§ **Extract**
From Andy Schmitz: Have a thoughtful conversation with the athlete and the parent.  What is the athlete’s priority? There are many considerations, with financial only being one of them. It must be the right environment, with the right style of coach, at the right time, with the right student body, etc.


Barb Linquist – College Recruitment Program (CRP)

Posed the question: If you could methodically recruit swimmers and runners from the college realm, how might that be done? Then someone came along and said, “How’d you like that to be your job?”

Three Arms of CRP:

  • Recruitment (How do we get the word out?)
  • Assessment (Do these athletes have Olympic medal potential?)
  • Mentorship (Now what do we do with them once we believe in them?)

USAT Coaches can help Barb in identifying athletes across the nation. A simple email with a link to a recent race is great. Know the standards, know the testing protocols, and know the goal of CRP: Olympic medalists.

It’s not just number crunching with the swim and run assessments – there are many “intangibles” to consider: Is the athlete coachable? Organized? Do they respond quickly? Do they ask good questions? Do they have to be motivated to do a simple recovery run? Can they respond well to a long email she sends them? (If not then it’s a good “weed out” process).

The Ideal Recruit: swimmer from age 8 to 15 and then in high school at age 15 switch over to running and improve skills to be good enough to run in college. Some mountain biking (or cyclocross) is a plus to develop bike handling skills. This is the ideal situation.

Steeplechasers are now being looked at as they tend to be a bit stronger than the distance-only folks and these athletes tend to be good on the bike as well.

§ **Collected material**
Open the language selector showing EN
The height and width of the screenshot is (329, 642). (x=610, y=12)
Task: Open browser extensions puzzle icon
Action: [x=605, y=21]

§ **Problems and tasks**
1) According to the recruiting notes, why are steeplechasers now being looked at for CRP? Answer in one to three sentences.
2) Carry on the recruiting notes from where they stop.
The material here is unrelated to the recruiting notes.

§ **Replies**
1) Steeplechasers are being looked at because they tend to be a bit stronger than distance-only runners. They also tend to be good on the bike.

2)
The fatigue index of the best runners is somewhere between 3% and 5%, when doing the assessment of [400m all out, 7-minute rest, then 200m + 1600m].

As of late, USAT has leaned more towards recruiting the runners than the swimmers.

Men take longer than women to develop: women can race WTS within a year of being in the sport while male runners will spend more time developing the swim and bike.


Running in ITU – Lindsay Hyman

Referencing The Lore of Running, by Tim Noakes – There is a chart, given optimal body weight and fitness, which predicts the potential that an athlete can reach for running events of varying distances. (The chart may also account for differing weather conditions and other variables).

In the last 12 months of ITU racing for Continental Cups:

  • The Top 30 Men for a sprint race ranges from 4:40 per mile to 6:07 per mile.
  • The Top 30 Men for an Olympic race ranges from 5:31 per mile to 6:07 to mile.
  • The Top 15 Women for a sprint race ranges from 5:29 per mile to 6:27 per mile.
  • The Top 15 Women for an Olympic race ranges from 5:58 per mile to 6:27 per mile.

The athletes that do the best on the run tend to fade the LEAST, with a 3-5% fatigue ratio (roughly 10 seconds per mile, even though the data can be misleading as it’s more common for the first two miles to be similar in time with the third further off).

Negative splitting on the run is not common in Continental Cups.

In the last 12 months of ITU racing for World Cups:

  • The Top 30 Men for a sprint race ranges from 4:40 per mile to 5:14 per mile.
  • The Top 30 Men for an Olympic race ranges from 5:00 per mile to 5:24 to mile.
  • The Top 15 Women for a sprint race ranges from 5:14 per mile to 5:48 per mile.
  • The Top 15 Women for an Olympic race ranges from 5:38 per mile to 6:09 per mile.

In WC’s it’s not about “fading the least” as much as it is RACING THE RACE.

More tactics come in to play, so that doesn’t always mean racing the “fastest” race.

In the last 12 months of ITU racing for WTS Cups:

  • The Top 30 Men for a sprint race ranges from 4:40 per mile to 5:19 per mile.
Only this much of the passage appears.